Did you apply a patch to the version once you’ve cloned it? what version did you cloned?
can you please describe the whole process you have executed?
what is your hardware platform?
The device is the xavier A in the DRIVE AGX Xavier™ Developer Kit
what is the software version you are using?
DRIVE Software 10
what are you trying to achieve?
try to install the pytorch1.1.0 (which need to be compatible with CUDA 10.2 in Drive Software 10.0)
Did you apply a patch to the version once you’ve cloned it? what version did you cloned?

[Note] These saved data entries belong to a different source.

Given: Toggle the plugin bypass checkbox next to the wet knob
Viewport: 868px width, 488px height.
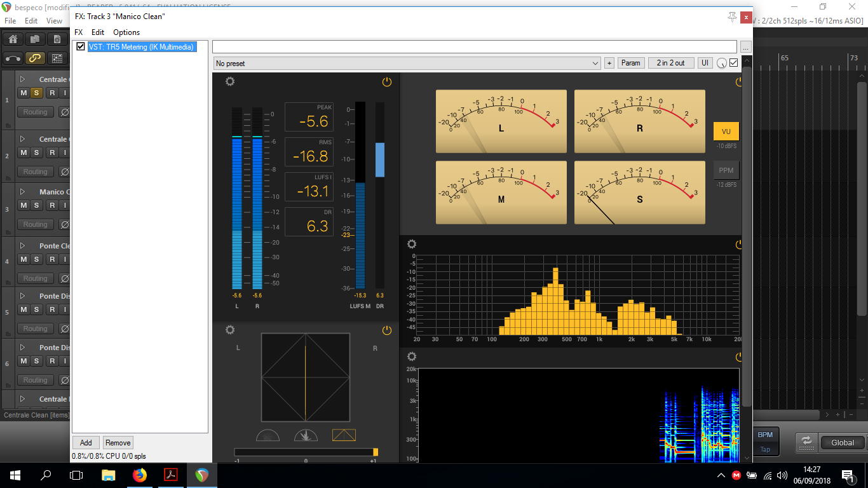Looking at the screenshot, I should pyautogui.click(x=734, y=63).
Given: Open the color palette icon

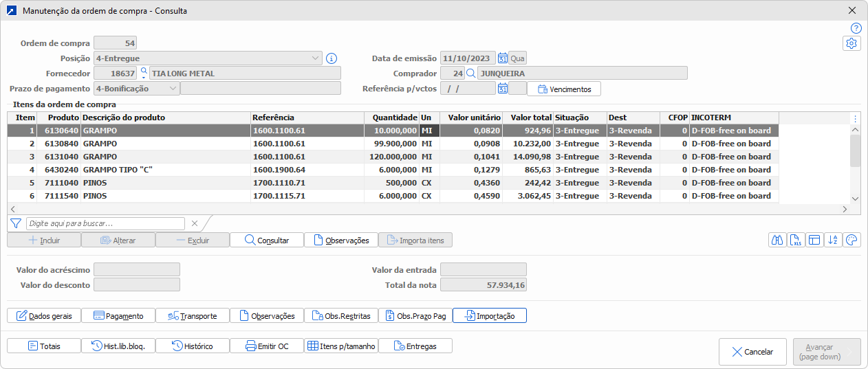Looking at the screenshot, I should click(x=851, y=240).
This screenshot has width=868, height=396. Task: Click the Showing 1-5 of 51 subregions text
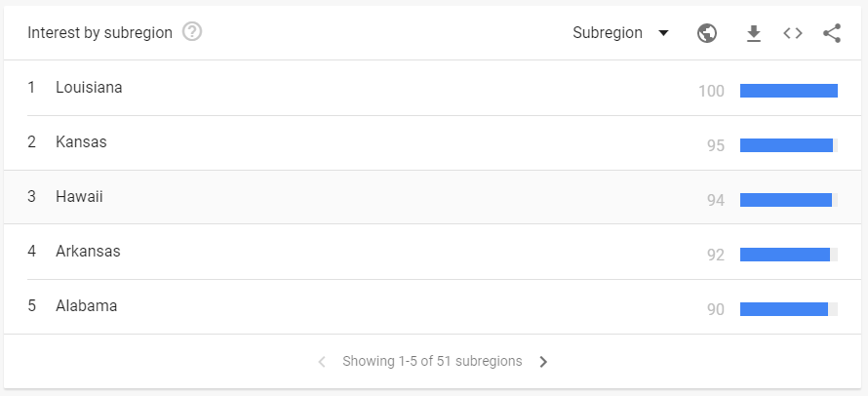(432, 361)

I didn’t apply any patches, and the version branch is v1.1.0
can you please describe the whole process you have executed?
I just followed the instructions for jetson but skipped the step of “apply patches”. PyTorch for Jetson
before following the instructions, executing the following command sudo dpkg -i /var/cuda-repo-10-2-local-10.2.19/cuda-toolkit-10-2_10.2.19-1_arm64.deb (this will output an error) sudo apt --fix-broken -y install
(this will install all necessary include files, as the Drive platform is not meant for local development rather remote development, so include files are not needed)
apply a patch to the version as follow:
in file aten/src/ATen/native/quantized/cpu/qnnpack/src/q8gemm/8x8-dq-aarch64-neon.S (line 662)
This has compiled and the wheel was created on my side. also the “Verification” phase passed.
NOTE: please take into account that using PyTorch is not optimized for the Drive Platform, and using the TensorRT framework is the right way in order to best utilize the HW accelerators of the Drive AGX and by that get the best performance with DNN.
Hi,
Thanks for your detailed reply.
Yesterday, when I used the aptitude to resolve the dependencies, I didn’t realize that many packages can be removed to make the software system corrupted. So I have to re-flash the Software-10.0 to the AGX device, and after the flash, I found that the pip3 was not installed, and “sudo apt-get install python3-pip” also involves dependency problems:
The following packages have unmet dependencies: python3-pip : Depends: python-pip-whl (= 9.0.1-2) but 9.0.1-2.3~ubuntu1.18.04.1 is to be installed
Recommends: python3-dev (>= 3.2) but it is not going to be installed
Recommends: python3-wheel but it is not going to be installed
E: Unable to correct problems, you have held broken packages.
The dependency problem can be resolved by the aptitude tool, but its solutions includes remove or downgrade, and I’m not sure whether it will affect the system completetion.